Psoriasis is an inflammatory skin condition that affects roughly 2% of the UK population. There are different types of psoriasis and the symptoms can range from mild to severe, so it can vary from person to person. Here we take a deep dive into the skin condition and explore everything from symptoms to triggers and treatments.

What is psoriasis?

Psoriasis is a common, long-term skin condition that is thought to be related to immune system over-activity. People with psoriasis have an increased production of skin cells: whereas skin cells are normally created and replaced every 3-4 weeks, for those experiencing psoriasis, the process only takes about three to seven days. As a result, sufferers experience a build-up of skin cells, creating dry, scaly patches of skin.

Psoriasis can happen at any age, but most often starts between the ages of 10 and 35. Although there is no cure for psoriasis, you might find you go through periods of time when symptoms are better and other times when your psoriasis flares-up. As a first step to managing the condition, it’s helpful to understand the different types of psoriasis and the triggers commonly associated with flare-ups.

Psoriasis can also affect more than the skin – you might find it has an impact on your nails or joints too. It may also be associated with other medical conditions such as diabetes, heart disease, Crohn’s disease, obesity, anxiety and depression.

Woman with psoriasis on back
Psoriasis

Types of psoriasis

There are a number of different types of psoriasis, but the following are the most common.

Plaque psoriasis on an arm with white skin
Source: NHS
Plaque psoriasis on an arm with black skin
Source: NHS

Plaque Psoriasis

Plaque psoriasis is by far the most common type of psoriasis, affecting 9 out of 10 sufferers. It is also known as psoriasis vulgaris. Normal skin cells are replaced every 3-4 weeks but in psoriasis this happens every 3-4 days. This is thought to be due to genetics and environmental factors.

Plaque psoriasis appears as well-defined patches of irregularly shaped, or oval, pink-red skin covered in silver-white scales (referred to as ‘plaques’). The thickness of the scales can vary. On darker skin the plaques may be grey coloured. The plaques are most often on the forearms, shins, knees, elbows, scalp, behind the ears, on the torso and around the buttocks. The skin may be itchy, but not usually sore, and can also crack – especially if the palm of the hands or soles of the feet are affected.

While it is a long-term condition, around 1 in 4 people with plaque psoriasis can find it goes away for months at a time.

Erythrodermic psoriasis

Erythrodermic psoriasis is a rare, potentially life-threatening type of psoriasis. It is thought be caused by genetics and some environmental factors. Erythrodermic psoriasis can develop gradually or come on suddenly – spreading across the whole body to affect more than 90% of the skin. You might also feel unwell with fatigue, fever and develop swollen lower legs. If you have these symptoms you should go straight to A&E.

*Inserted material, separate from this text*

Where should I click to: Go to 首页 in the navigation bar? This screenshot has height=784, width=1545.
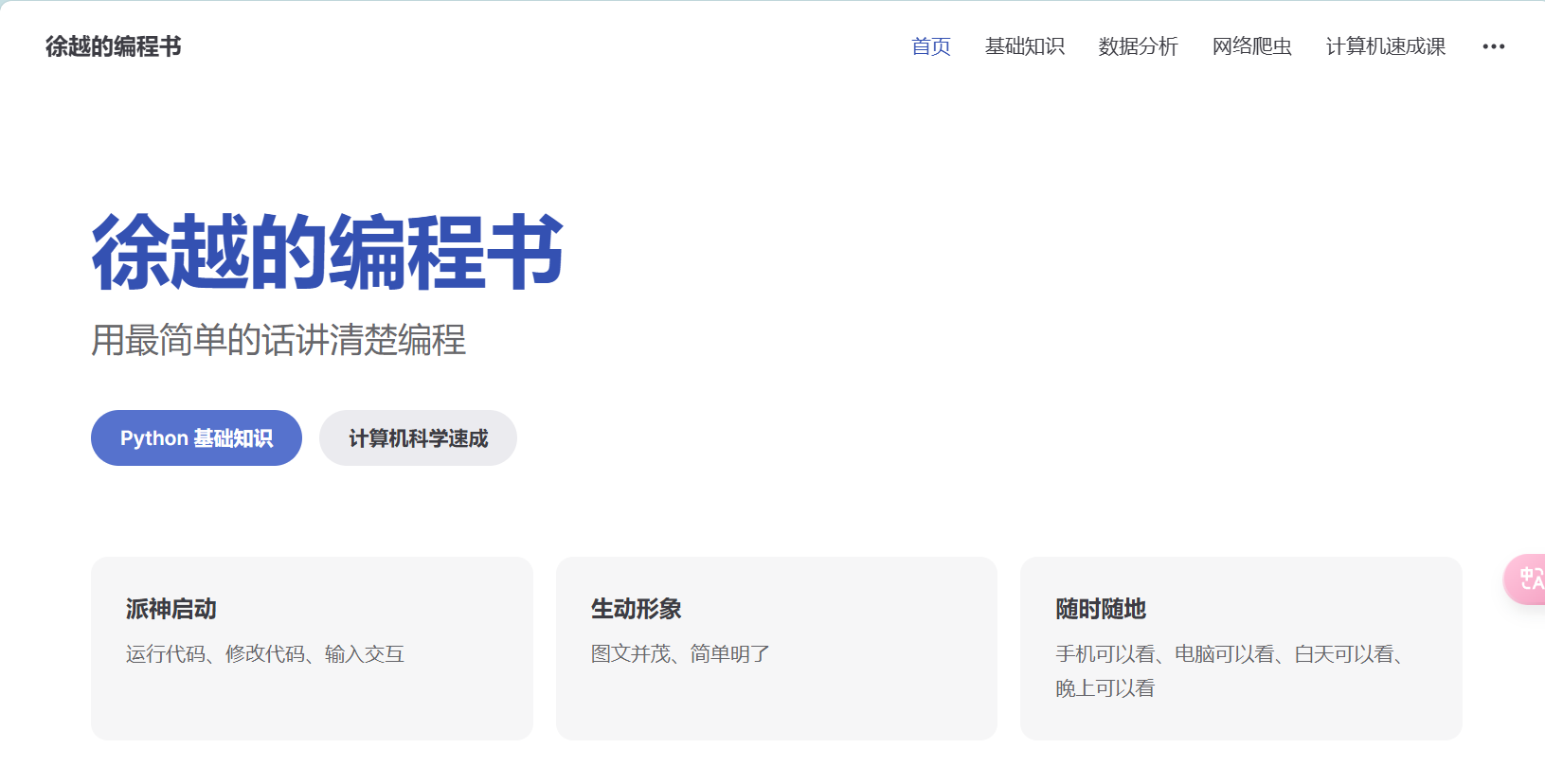(x=930, y=46)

Erythrodermic psoriasis can happen in anyone with plaque psoriasis but can be triggered by factors like infections or skin irritants.

Flexural psoriasis

Flexural psoriasis, also known as inverse psoriasis, affects the creases and folds of your skin. It can cause itchy, red, glazed areas in your skin folds, such as the armpits, groin, genitals, buttocks and under the breasts. Sweat or rubbing the affected skin can cause further irritation. The condition is more common in people who are overweight, immobile or elderly. You may also find you’re more prone to developing yeast infections in the same areas as your flexural psoriasis.

Guttate Psoriasis

This form of psoriasis is also known as ‘raindrop’ or ‘droplet’ psoriasis because it looks like droplets on the skin. Certain people who have had guttate psoriasis will develop chronic plaque psoriasis later in their life. Guttate Psoriasis most frequently occurs in children and teenagers, usually after a throat infection caused by streptococcal bacteria. Even though it may be caused by an infection, guttate psoriasis is not contagious. The condition develops over the course of a week, with many small, raised, scaly patches that are round or oval and pink or red appearing all over the body.

Nail psoriasis

Nail psoriasis affects the fingernails and toenails with a range of symptoms. Nails may turn orange-yellow, become pitted, start to come away from your skin or disintegrate. The condition is more likely to affect your fingernails than your toenails. Nail psoriasis can happen in anyone with psoriasis, but it is particularly common if you also have arthritis-associated psoriasis.

Pustular Psoriasis

This is a rare type of psoriasis where there are pus-filled spots on or surrounded by red skin. There are two main types of pustular psoriasis: generalised and localised. Around 5% of people with psoriasis experience localised pustular psoriasis, but in rare cases this can be generalised which can be life threatening. Localised pustular psoriasis (also known as palmoplantar psoriasis) appears as yellow-brown blisters, known as ‘pustules’, on your palms and soles along with scaly skin and redness on your toes and fingertips. In generalised pustular psoriasis, redness spreads quickly over your skin followed by the development of multiple white pustules that group together to form large areas of pus. These blisters are not contagious.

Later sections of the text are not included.